If you were hoping this would be the week the cryptocurrency rally restarted, you’re in for a disappointment — instead, prices have either continued to tumble or remained roughly stable for most major cryptocurrencies.
Still, there have been some interesting developments over the past seven days, including successful funding rounds and greater commercial acceptance of cryptocurrencies.
Bitcoin is down from $33,443 last Friday to $32,732 today (according to figures from Coingecko) — a decrease of around 2.8%. Similarly, Dogecoin fell 18.7% from $0.22 to $0.2 over the same period and Ethereum decreased 1.8% from $2,093 to $2,083.

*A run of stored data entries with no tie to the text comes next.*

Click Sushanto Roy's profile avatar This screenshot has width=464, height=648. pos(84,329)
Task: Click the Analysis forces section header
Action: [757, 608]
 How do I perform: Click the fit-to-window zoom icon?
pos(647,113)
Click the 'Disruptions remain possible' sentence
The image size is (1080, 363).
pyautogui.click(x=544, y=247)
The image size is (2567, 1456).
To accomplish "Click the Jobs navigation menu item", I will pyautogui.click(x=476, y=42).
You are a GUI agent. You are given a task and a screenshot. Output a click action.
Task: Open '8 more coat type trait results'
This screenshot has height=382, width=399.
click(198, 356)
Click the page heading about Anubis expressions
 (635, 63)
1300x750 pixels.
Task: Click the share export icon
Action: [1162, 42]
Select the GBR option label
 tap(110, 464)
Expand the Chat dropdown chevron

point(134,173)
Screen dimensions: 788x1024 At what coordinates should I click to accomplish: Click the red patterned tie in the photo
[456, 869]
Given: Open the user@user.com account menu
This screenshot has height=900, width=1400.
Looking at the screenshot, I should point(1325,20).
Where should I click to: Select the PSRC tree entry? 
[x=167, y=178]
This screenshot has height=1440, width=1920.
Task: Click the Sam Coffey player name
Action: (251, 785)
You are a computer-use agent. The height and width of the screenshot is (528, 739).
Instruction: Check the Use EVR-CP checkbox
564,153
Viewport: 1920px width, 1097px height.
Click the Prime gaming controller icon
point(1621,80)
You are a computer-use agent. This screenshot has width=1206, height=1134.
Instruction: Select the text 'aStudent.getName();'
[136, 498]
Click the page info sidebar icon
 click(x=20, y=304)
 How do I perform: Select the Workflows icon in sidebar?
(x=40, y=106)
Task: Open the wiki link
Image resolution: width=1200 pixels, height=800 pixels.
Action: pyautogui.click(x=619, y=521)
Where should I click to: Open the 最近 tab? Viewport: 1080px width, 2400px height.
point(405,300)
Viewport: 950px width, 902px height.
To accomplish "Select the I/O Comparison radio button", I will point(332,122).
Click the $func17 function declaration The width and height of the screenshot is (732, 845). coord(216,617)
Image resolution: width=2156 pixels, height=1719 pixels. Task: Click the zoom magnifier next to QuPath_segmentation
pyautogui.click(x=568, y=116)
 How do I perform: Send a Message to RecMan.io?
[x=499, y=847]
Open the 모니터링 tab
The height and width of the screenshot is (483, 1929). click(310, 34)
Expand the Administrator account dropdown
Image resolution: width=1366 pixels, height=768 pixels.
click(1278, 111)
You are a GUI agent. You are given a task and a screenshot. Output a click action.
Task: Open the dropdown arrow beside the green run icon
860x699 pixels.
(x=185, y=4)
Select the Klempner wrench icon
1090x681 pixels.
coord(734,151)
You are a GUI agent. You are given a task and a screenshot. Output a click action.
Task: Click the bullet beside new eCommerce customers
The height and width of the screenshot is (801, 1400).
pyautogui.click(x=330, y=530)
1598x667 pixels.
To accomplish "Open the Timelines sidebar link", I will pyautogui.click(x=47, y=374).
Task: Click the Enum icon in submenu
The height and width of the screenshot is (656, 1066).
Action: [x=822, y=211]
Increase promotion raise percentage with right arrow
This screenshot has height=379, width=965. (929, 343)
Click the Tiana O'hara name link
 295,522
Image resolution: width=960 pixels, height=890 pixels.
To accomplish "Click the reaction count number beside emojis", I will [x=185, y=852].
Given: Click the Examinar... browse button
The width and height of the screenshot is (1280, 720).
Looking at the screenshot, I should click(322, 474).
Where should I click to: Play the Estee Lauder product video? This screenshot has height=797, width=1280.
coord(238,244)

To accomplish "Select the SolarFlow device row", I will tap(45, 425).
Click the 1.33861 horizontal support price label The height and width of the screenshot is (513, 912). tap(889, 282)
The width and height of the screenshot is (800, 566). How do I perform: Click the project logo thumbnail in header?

This is the general trend among cryptocurrencies, but a few coins have bucked the trend. Aave’s price has increased 21.2% over the past week, while Compound has risen by an impressive 19%. What makes them different, you might ask?
Both cryptocurrencies belong to money market protocols that pool funds for lending and borrowing, — and they’ve both been boosted by recent announcements. The past week has seen the launch of Aave Pro (a feature that will allow institutional investors to borrow and earn interest on major cryptocurrencies). Meanwhile, Compound’s recent statement about a Compound Treasury allowing non-crypto businesses to use their system has made a stir in the crypto world.
Another success story is PancakeSwap — the crypto exchange’s token jumped 15% in value between 5 July and 6 July after a token burn, which reduced supply and increased value.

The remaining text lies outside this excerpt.